The breed was created by Captain Max von Stephanitz, a German cavalry officer who attended a 1899 dog show, purchased a herding dog named Hektor Linksrhein (renamed Horand von Grafrath), and used him as the foundation sire for a new breed. Von Stephanitz wrote the breed standard, founded the Verein für Deutsche Schäferhunde (the breed club, still the largest single-breed registry in the world), and explicitly prioritized working ability over appearance — a principle the German working-line strain still preserves. The breed was used as a military messenger and Red Cross dog in World War I, and its postwar reputation in Britain and the United States was so strong that the breed was renamed 'Alsatian' in the UK until 1977 to distance it from anti-German sentiment. By the 1920s the German Shepherd was the foundational breed for guide-dog programs and police K9 units worldwide.

Temperament & behavior

German Shepherds are unusually focused on a single primary handler — the breed forms tighter and more selective bonds than most. They are wary of strangers without being reflexively aggressive, learn fast, and apply learned behaviors to novel situations more flexibly than most breeds. Show-line and working-line German Shepherds have diverged into nearly distinct populations: show lines are larger, more sloped-backed, and softer in temperament; working lines (often DDR/East German or Czech bloodlines) are smaller, straighter-backed, harder, and overwhelmingly used in police and military work.

Originally bred for

Herding and protecting sheep on German lowlands.

Marginalia

  • Rin Tin Tin, the silent-film-era German Shepherd, was rescued from a French battlefield in 1918 by an American soldier and went on to make 27 Hollywood films.
  • The sloped 'show-line' German Shepherd back is a 20th-century conformation development; original working dogs had level backs and most working lines still do.
  • The breed is responsible for the largest single contribution to the modern domestic dog working-dog gene pool — most contemporary police and military breeds carry German Shepherd ancestry.
  • Hip dysplasia is so endemic to the breed that the OFA (Orthopedic Foundation for Animals) was effectively founded around screening German Shepherds in the 1960s.

Related breeds

Common questions

Do German Shepherds shed?

Constantly, and heavily twice a year. The dense double coat sheds year-round — owners call the breed the 'German Shedder' — and blows out in large clumps each spring and fall. Brushing several times a week is necessary just to keep ahead of it; it never fully stops.
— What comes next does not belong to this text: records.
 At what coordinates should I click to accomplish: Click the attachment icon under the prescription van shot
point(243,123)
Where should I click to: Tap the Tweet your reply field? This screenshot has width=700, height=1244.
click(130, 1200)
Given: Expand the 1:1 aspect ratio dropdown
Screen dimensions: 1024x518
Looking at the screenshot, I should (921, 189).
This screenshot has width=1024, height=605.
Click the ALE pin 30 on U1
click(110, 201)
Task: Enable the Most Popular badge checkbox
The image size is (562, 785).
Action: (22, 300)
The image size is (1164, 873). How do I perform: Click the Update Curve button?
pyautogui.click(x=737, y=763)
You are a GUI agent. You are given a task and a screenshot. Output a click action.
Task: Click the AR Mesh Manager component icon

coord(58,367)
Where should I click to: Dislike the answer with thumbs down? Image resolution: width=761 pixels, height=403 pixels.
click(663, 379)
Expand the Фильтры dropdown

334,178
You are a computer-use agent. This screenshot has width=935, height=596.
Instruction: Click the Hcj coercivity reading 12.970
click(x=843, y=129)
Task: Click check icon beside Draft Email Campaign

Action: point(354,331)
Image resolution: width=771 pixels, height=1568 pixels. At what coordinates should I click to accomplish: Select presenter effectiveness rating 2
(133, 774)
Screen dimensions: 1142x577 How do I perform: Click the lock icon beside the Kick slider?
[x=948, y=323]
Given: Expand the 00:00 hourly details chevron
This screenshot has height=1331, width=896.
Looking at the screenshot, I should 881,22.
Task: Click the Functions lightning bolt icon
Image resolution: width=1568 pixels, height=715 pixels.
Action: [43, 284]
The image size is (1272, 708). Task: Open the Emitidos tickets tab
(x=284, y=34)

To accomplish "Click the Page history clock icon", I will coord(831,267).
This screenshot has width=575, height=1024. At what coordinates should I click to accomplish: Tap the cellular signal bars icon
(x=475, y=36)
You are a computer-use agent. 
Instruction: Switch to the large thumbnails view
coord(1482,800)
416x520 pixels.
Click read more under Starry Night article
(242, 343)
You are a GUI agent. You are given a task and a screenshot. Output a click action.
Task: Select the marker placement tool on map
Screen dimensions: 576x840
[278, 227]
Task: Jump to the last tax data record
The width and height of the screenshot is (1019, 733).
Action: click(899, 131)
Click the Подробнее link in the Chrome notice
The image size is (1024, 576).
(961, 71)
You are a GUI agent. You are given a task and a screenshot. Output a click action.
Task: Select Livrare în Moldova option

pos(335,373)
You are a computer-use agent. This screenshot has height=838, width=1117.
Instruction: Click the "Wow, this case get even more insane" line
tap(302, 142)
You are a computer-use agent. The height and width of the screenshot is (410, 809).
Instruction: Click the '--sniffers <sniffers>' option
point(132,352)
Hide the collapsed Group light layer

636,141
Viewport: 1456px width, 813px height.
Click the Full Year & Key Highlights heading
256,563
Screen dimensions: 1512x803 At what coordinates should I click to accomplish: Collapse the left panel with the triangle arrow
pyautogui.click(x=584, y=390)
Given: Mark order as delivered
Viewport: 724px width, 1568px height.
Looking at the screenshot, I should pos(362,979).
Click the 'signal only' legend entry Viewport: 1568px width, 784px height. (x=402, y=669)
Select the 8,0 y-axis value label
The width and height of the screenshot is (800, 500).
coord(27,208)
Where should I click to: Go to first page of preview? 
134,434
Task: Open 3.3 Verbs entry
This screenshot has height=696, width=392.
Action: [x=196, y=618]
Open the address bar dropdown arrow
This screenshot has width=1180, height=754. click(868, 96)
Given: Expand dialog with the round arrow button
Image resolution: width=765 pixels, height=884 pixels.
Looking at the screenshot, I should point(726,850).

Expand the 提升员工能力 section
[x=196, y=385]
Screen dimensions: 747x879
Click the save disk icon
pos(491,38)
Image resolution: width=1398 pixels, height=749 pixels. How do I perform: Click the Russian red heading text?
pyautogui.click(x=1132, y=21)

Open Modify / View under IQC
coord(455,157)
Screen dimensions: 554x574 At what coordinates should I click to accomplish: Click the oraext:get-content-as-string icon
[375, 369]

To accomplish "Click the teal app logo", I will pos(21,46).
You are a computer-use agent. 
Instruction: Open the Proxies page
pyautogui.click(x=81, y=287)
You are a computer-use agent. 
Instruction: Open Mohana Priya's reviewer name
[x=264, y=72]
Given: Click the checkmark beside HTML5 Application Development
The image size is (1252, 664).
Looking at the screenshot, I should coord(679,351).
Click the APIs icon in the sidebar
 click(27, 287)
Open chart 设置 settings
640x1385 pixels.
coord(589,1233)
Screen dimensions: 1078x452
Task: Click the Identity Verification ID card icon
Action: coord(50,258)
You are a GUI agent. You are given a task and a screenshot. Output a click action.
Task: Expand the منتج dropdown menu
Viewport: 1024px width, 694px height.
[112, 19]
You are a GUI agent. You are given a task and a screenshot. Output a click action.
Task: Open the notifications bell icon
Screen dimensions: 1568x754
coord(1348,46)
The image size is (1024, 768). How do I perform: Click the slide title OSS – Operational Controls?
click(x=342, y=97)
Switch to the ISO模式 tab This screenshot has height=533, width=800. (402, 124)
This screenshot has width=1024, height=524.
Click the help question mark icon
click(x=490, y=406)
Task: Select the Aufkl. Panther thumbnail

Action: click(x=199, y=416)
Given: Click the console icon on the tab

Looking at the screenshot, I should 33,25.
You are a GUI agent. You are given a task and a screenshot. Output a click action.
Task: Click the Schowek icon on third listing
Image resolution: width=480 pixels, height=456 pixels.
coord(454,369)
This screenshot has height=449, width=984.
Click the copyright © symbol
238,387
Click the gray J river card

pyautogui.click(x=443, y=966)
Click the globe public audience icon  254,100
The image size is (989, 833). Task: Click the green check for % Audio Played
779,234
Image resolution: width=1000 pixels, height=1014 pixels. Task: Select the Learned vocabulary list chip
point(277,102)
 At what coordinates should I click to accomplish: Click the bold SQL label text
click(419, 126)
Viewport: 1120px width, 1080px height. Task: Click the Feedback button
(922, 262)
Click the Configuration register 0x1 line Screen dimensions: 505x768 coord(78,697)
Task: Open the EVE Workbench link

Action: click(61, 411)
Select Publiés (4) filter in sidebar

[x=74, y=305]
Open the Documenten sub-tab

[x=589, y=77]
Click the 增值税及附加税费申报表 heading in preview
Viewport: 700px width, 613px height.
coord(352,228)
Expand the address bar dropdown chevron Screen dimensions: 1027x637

Are German Shepherds good with kids and other pets?

Good with their own family's children, and protective of them, though the size and herding instinct mean play with small kids needs supervision. With other animals it depends heavily on socialization: early, thorough exposure produces a Shepherd that coexists calmly with other dogs and household cats, while without it the territorial streak and prey drive can make introductions tense. They tend to bond to their own family and stay reserved with outside animals.

What health problems are German Shepherds prone to?

Hips and joints, above all — the breed is the textbook case for hip and elbow dysplasia, especially in sloped show lines. It is also prone to degenerative myelopathy, a progressive spinal disease, and to bloat (gastric torsion). Buy from breeders who screen hips and elbows.

How much exercise do German Shepherds need?

A great deal, both body and mind. Two or more hours of activity a day is typical, and the breed needs a job — training, scent work, structured play — as much as physical exertion. An under-worked Shepherd grows anxious and destructive; the intelligence demands an outlet.

Are German Shepherds good for first-time owners?

Only committed ones. The breed's size, drive, protectiveness, and need for daily work outpace what many novices expect, and a poorly handled Shepherd becomes a serious liability. A dedicated first-timer willing to train consistently can succeed; a casual one will be overwhelmed.